Asalet,

Zarafet,

Görgü,

Gusto,

Dürüstlük,

Ahlak,

Kültür,

Adap,

Edep,

Saygı,

İtibar,

Bunların tamamını mumla arar hale geldik..

Hele siyasette, hiç birinin izi bile kalmadı.

Ondandır, ‘Eyyy’ diye efelenmeler, Meclis çatısı altında boks maçı yapan vekiller, ya da ‘Gözlerinden öperim’ küçümsemeleri..

Ondandır, siyasetçinin, bürokratın rüşvet alıp almadığı değil, ‘acaba kaç dolar aldı’ merakımız..

Ondandır, kasabın bıçağını yalarcasına, yönetenin dürüstlüğüne değil, başkalarına efelenmesine olan hayranlığımız..

Ondandır, en küçük eleştiri yapanı bile hainlikle damgalama merakımız.

Ondandır, insan olmanın erdemlerinden olan demokratik değerleri ülkemize, toplumumuza lüks saymamız.

Ondandır, tepedekilerin görkemli hayatlarına, eleştirel değil hayranlıkla bakmamız.

Ondandır, Fetö, Apo, Reza, Dilan, gibi insan müsveddeleri ile ilgili değer yargılarımızı bile, Reis ve yancısının bakış açısına göre ayarlamamız.

Ondandır, karaya ak, aka kara deme kolaycılığımız.

Ondandır, Yüce Kitabımızın emirlerini bir kenara koyarak, Fetullah gibi dolar aşığı, Cübbeli gibi para taparları kendimize rehber seçmemiz.

Ondandır, sorgulama gibi bir değerimizi bile birilerine ihale etmemiz ve onun sorgulamalarından çıkan sonuçlara kayıtsız şartsız baş eğmemiz.

Yukarıdaki kavramlar siyasette kalmadı ama, bürokraside de hak getire.

Yargıda diye sorduğunuzu duyar gibiyim.

Yargıtay’ın Anayasa Mahkemesi'ne kafa tutan kararlarına bakın, anlarsınız.

Ya da Can Atalay ya da Gezi, ya da İBB Davasına, davalarına..

Kokuşmuş, çürümüş, çürütülmüş bir yapı ile karşı karşıyayız biliyor musunuz?

Sadece bir yılda Cumhurbaşkanına hakaretten 50 binin üzerinde işlem yapıldı. 5 binin üzerinde dava açıldı. Yüzlerce mahkumiyet kararı verildi. Onlarca çocuk suçlandı.
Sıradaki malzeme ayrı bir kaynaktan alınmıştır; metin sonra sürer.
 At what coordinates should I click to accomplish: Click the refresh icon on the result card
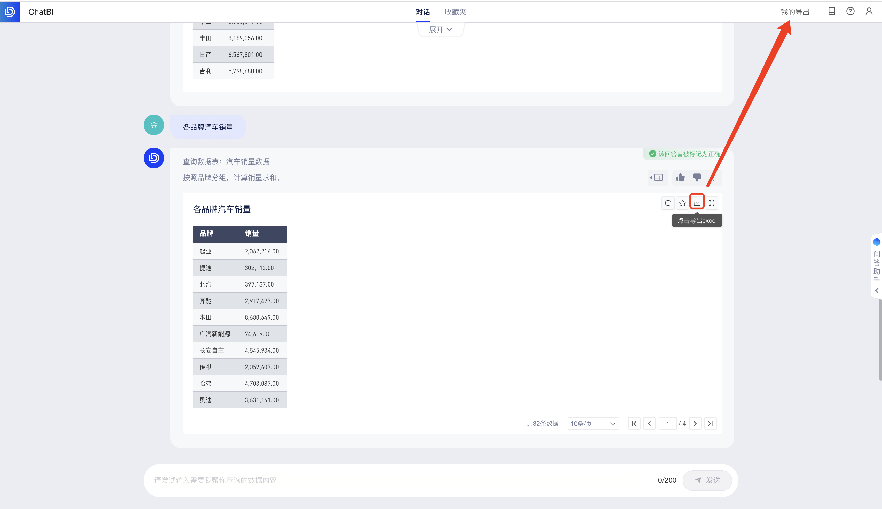tap(668, 203)
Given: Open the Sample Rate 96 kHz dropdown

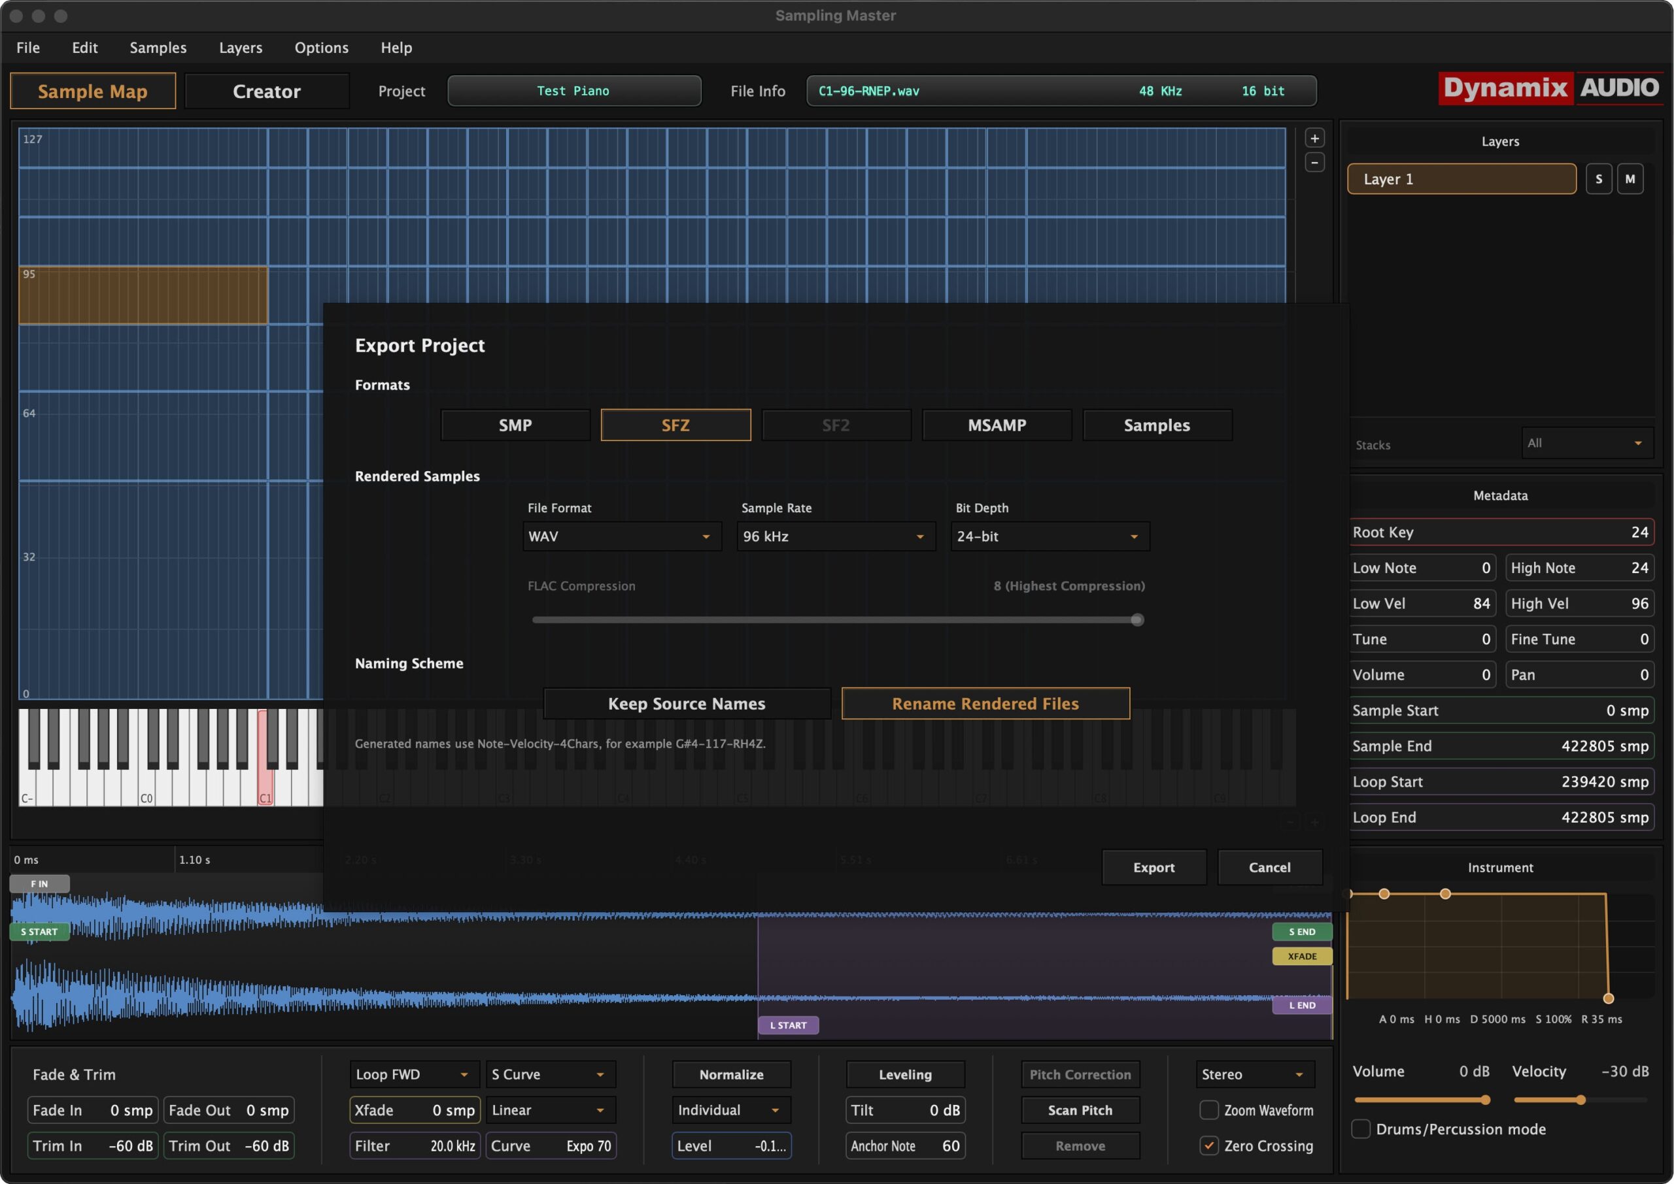Looking at the screenshot, I should [835, 537].
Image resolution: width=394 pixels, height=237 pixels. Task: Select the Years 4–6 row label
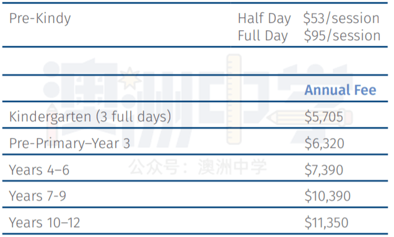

Acı olanı, haklarında dava açılması gereken güruh ise görünmez ellerce korunuyor, kollanıyor.

Tepede yaratılan gerilim, ister istemez tabana yansıyor, söyleyecek söz, kullanılacak üslup ve kültürden yoksun insanlar, karşıya küfür ve hakaret ederek, yumruk atarak, silah göstererek ya da siyasi kürsülerden tehditler savurarak sonuç almaya çalışıyor.
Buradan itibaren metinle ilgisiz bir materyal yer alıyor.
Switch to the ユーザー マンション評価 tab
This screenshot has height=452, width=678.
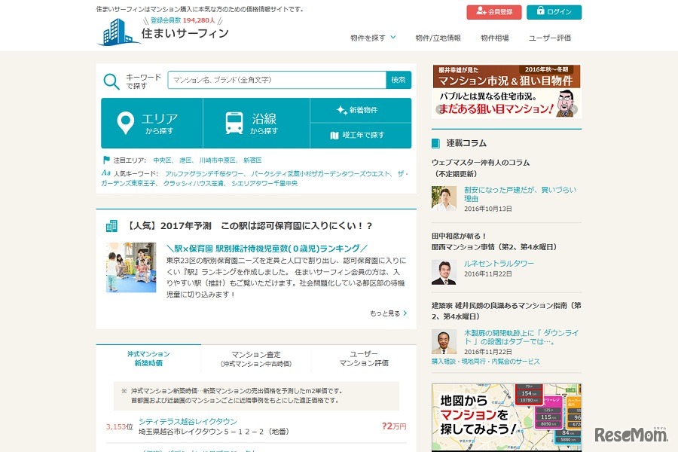click(x=364, y=359)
Ondandır, milletimizi bu gerilim hattından hemen uzaklaştırmamız, yeniden birbirimizi anlamayı öğretmemiz, öğrenmemizin zorunluluğu, gerekliliği.

Hiç düşündünüz mü?

Emniyet ile ilgili bir törende, teşkilat mensuplarının, ‘Cumhurbaşkanının can güvenliği için polislerin bellerindeki silahların şarjörlerinin alındığı başka bir ülke var mı?'

Bizde yaşandı, yaşanıyor böylesi hazin durumlar.

Hiç düşündünüz mü?

Her yıl 70 dolayında cezaevi inşa edilmesine rağmen, cezaevlerinin tıklım tıklım olduğu başka bir ülke var mı?

Hiç düşündünüz mü?

Her yıl her kentinde, birkaç tane icra dairesi açıldığı halde, dosya dağlarının eritilemediği başka bir ülke var mı?

Hiç düşündünüz mü?

Eğitim sistemi, yılda bir-iki kez değişen başka bir ülke var mı?

Hiç düşündünüz mü?

Resim, heykel, bale gibi sanatların suç haline getirildiği başka bir ülke var mı?
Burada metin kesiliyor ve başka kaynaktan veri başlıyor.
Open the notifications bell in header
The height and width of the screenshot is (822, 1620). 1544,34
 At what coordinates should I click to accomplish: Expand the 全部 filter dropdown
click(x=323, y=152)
Hiç düşündünüz mü, ilk ınternet bağlantısının yapıldığı Boğaziçi Üniversitesi Bilgisayar Mühendisliği Bölümünün ınternetinin yönetim tarafından kesilebileceğini. Dünyanın gıptayla izlediği bu üniversitenin öğretim kadrosuna dünyanın zindan edilebileceğini.

İşte bundandır, yukarıdaki değerlere hasret kalışımız.

İşte bundandır, bu hale gelişimiz.

Sizi bilmem, ama net olarak görüyor ve haykırıyorum;

Bizi yönetenler, ülkemizi, milletimizi ilkel Asya-Afrika toplumlarının bir parçası haline getirmeye çalışıyor.

Büyük ölçüde başarılı da oldular.

O nedenle çağdaşlıktan, bilimden, teknolojiden, sanattan ürken, kaba kuvveti dayatan politikalar izleniyor.

Türkiye Büyük Millet Meclisi çatısı altında bile milletvekillerinin birbirine hakaret ederek, yumruk atarak karşısındakini susturmaya çalışması, yani yaşanan ilkel görüntüler, iktidar politikasının bir sonucudur.

Çıkış, eğitimde, siyasette, üretimde, Atatürk'ün temellerini attığı fabrika ayarlarına yeniden dönmektir.